El lunes santo, nueve de abril, amaneció para Miguel teñido de desesperanza. A buena mañana lo sacaron en un furgón cerrado en dirección al juzgado de primera instancia e instrucción de la cabeza del partido judicial a donde pertenecía el pueblo. Unos agentes adscritos al servicio judicial se encargaron de su traslado y custodia, llevándoselo como a un vulgar criminal.

El tío Frasquito, entumecido ya de tanto dormir al raso noche tras noche pudo verlo al menos de refilón, no teniendo tiempo ni siquiera de poder preguntarle nada, ni darle un abrazo. Todo fue muy rápido.

-¡Criminales! ¡A vosotros es a los que tenían que llevarse presos por secuestradores! ¡Si me llega a pillar a mí con treinta años menos...! -gritó enfurecido el pobre anciano.

-Venga usted para acá -le ordenó el sargento agarrándolo por el chalequillo mientras lo introducía en su despacho- Ya estamos hartos de sus bravuconerías y sus insultos. Pídanos ahora mismo perdón por todo ello, si no las va a pagar todas juntas.

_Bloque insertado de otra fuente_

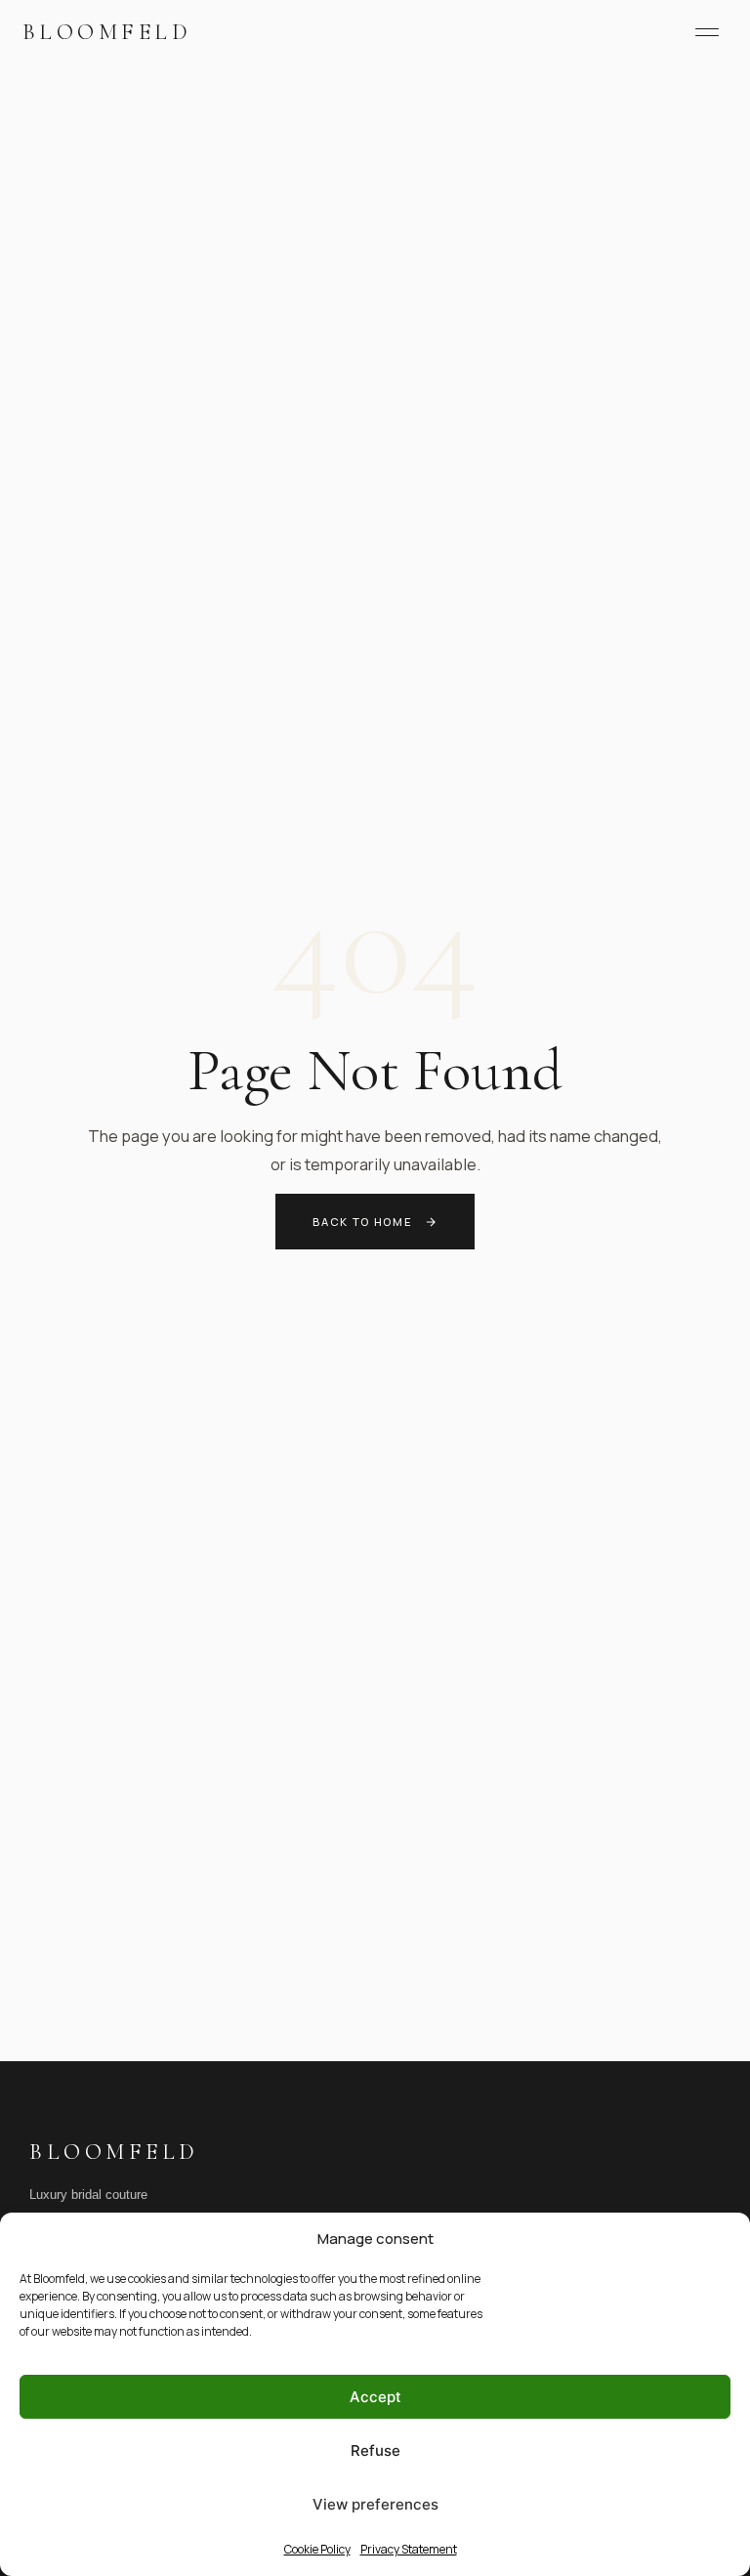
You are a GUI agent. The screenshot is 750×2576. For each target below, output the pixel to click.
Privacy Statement (408, 2549)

-¡Ya os valdrá con un pobre e indefenso viejo! ¡Cobardes... miserables!

La misma porra que probara días antes su sobrino le sirvió al anciano también como medicina, aunque a esa edad, los palos no pueden ya hacer ninguna mella en las raíces tan arraigadas y tan profundas de las convicciones y la razón de una dilatada vida.

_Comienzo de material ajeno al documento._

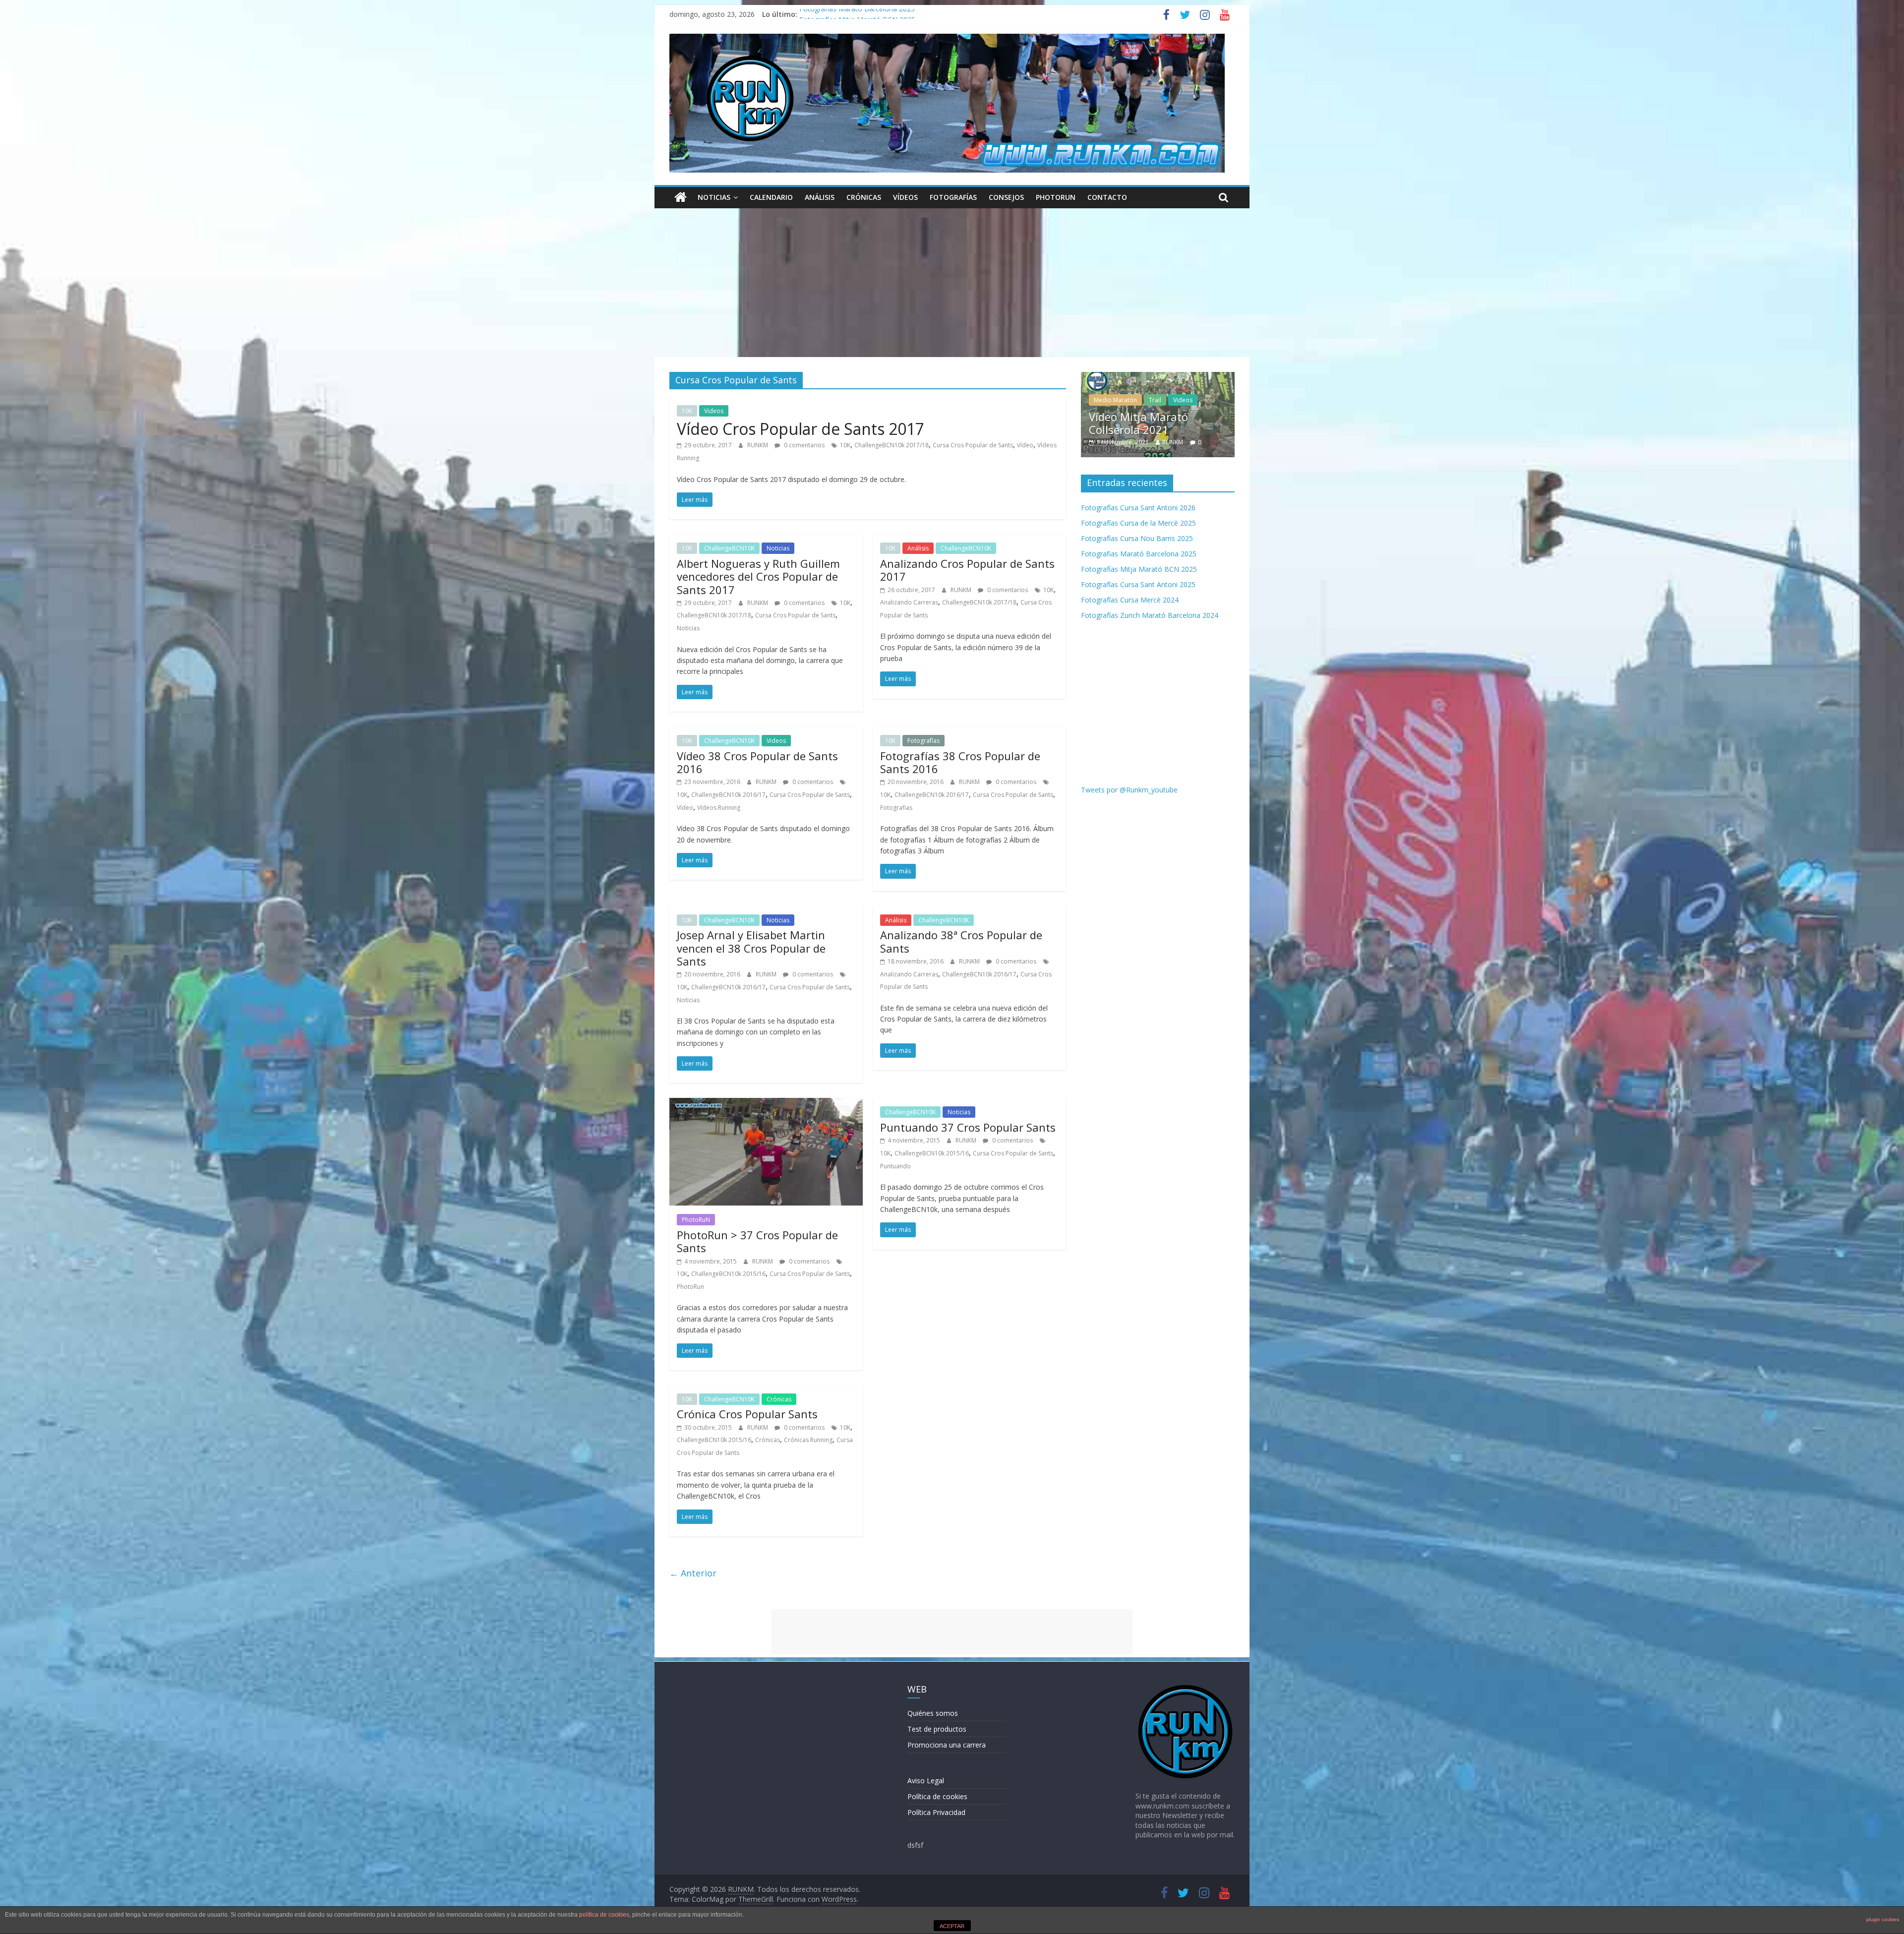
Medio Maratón (1171, 400)
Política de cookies (937, 1796)
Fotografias (896, 807)
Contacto (1107, 197)
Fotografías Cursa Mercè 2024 (1130, 599)
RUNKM (758, 445)
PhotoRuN (1055, 197)
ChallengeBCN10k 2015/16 (728, 1273)
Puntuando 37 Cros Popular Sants (968, 1127)
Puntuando (895, 1166)
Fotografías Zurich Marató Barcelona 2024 (1149, 615)
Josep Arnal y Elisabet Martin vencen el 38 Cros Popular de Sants (751, 947)
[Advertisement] (952, 282)
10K (687, 411)
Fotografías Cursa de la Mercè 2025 (1138, 523)
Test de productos (936, 1729)
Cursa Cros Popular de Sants (973, 445)
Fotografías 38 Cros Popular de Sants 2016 (960, 762)
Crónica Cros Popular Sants (747, 1413)
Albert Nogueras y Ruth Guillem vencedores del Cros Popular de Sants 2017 (758, 576)
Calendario (771, 197)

Su sobrino, unas horas después, pasó una vez allí a disposición judicial ingresando por orden del juez de primera instancia, amigo por más señas de los Monteoliva, en prisión provisional sin fianza a la espera de juicio.

Serían las cuatro de la tarde del día siguiente cuando el inconfundible taxi de Ramón entraba en el pueblo levantando el ruidoso vuelo de una bandada de palomas que picoteaban en una cercana finca.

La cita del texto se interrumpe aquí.